Not sure why I titled this post with that, just felt the need. Been thinking a lot about life today. Not entirely sure why, just been thinking. What I've come up with is the fact that you just can not regret anything you do. You've got to just let go and do what feels right.
I met with some financial advisors today, and we talked about life insurance. I've never really contemplated my mortality (in a real sense I mean. Sure I've thought there were times when I was going to die, but I never have actually "planned" for it in an economical sense). Anyway, it just got me to thinking how ridiculous this all is. Not exactly in the sense of leaving people with a bill upon your unfortunate passing, but just the fact that we, as a species, actually plan in our future for our deaths. Follow me here. Do any other animals actually make arrangements for their demise? Do they not just live every day as if it were their last?

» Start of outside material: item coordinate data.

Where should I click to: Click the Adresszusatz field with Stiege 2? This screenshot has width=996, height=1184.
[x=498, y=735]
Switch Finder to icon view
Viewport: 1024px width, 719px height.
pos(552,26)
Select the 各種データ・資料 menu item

Michael Landon once said, "Someone should tell us all, on the day we are born, that we're dying so that we'd live life to it's fullest." So unbelievably true. Every day we are slowing decomposing. We're breaking down. Little aches hurt that much more, wrinkles are that much deeper, and our skin sags just a bit more. The question is, are we really living, or are we just biding our time until we return to the dirt?

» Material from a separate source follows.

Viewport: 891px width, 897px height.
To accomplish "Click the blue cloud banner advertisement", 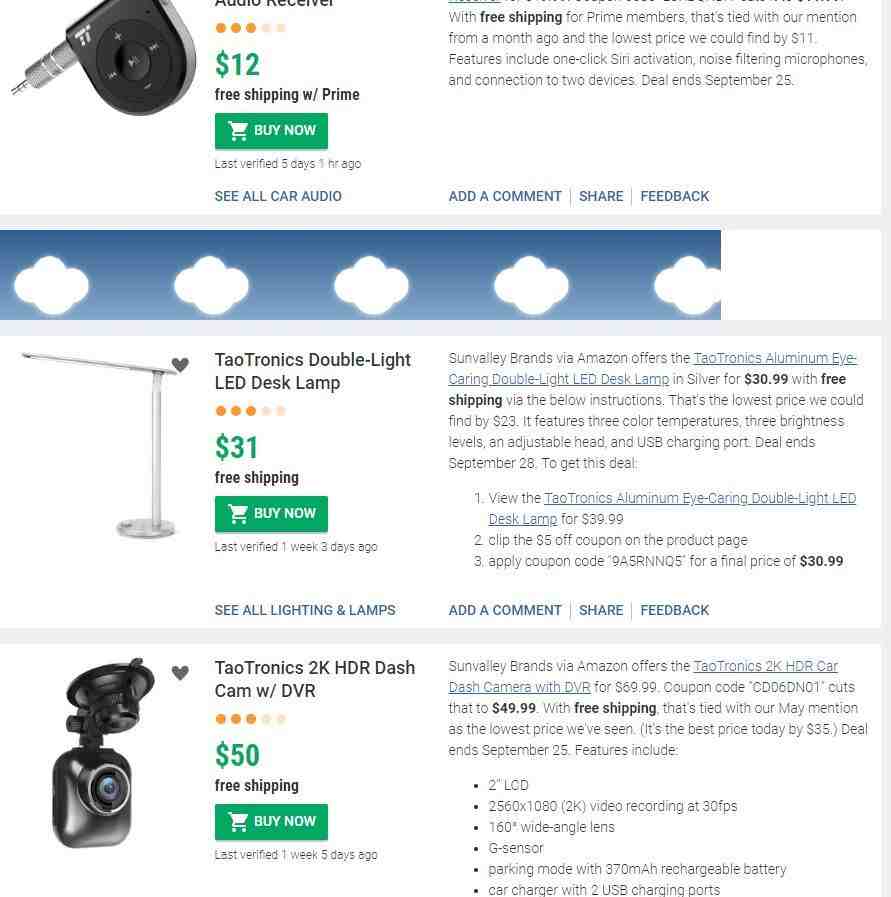I will point(360,275).
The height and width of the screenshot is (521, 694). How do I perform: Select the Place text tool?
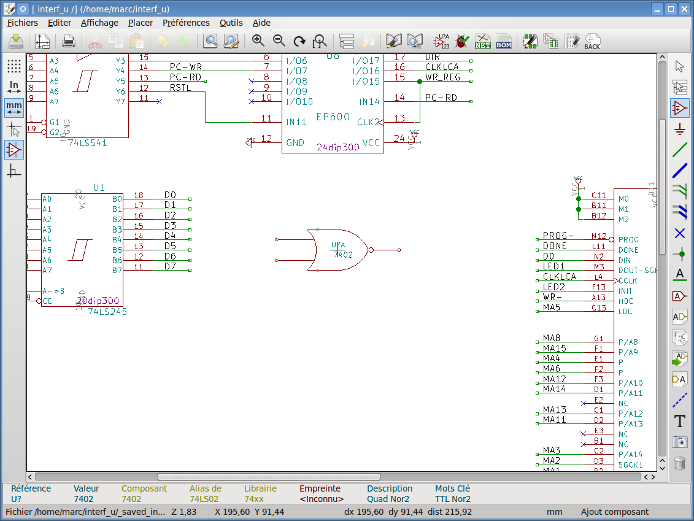(x=680, y=421)
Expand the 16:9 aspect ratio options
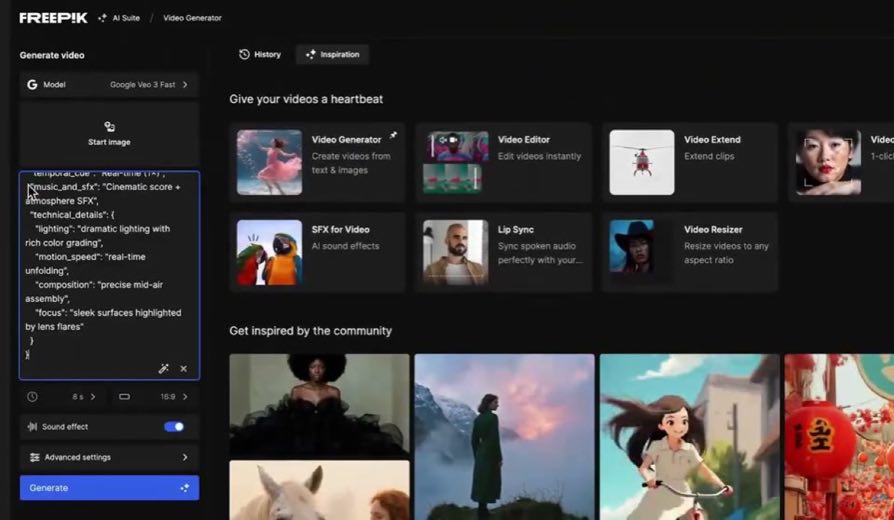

I've always said that I want to be a grandfather with stories. Nothing amazes me more than sitting with someone who has lived their lives, scared, broken, and battered, with a smile on their face, recounting it all in a light than can only be possessed by the one whom is experienced.
It sickens me sometimes how much of my life I spend sitting and contemplating, rather than getting up and doing. Each second that passes is lost in a time I'll never get back. Every hour is gone to a place I'll never see and never go. The days I've wasted are lost. The weeks I've worried away are gone, and the months spent in worry are nevermore. The time is the present, and the future is what I'm concerned with because that is where my days will be spent. The only regret I want is not regretting anything.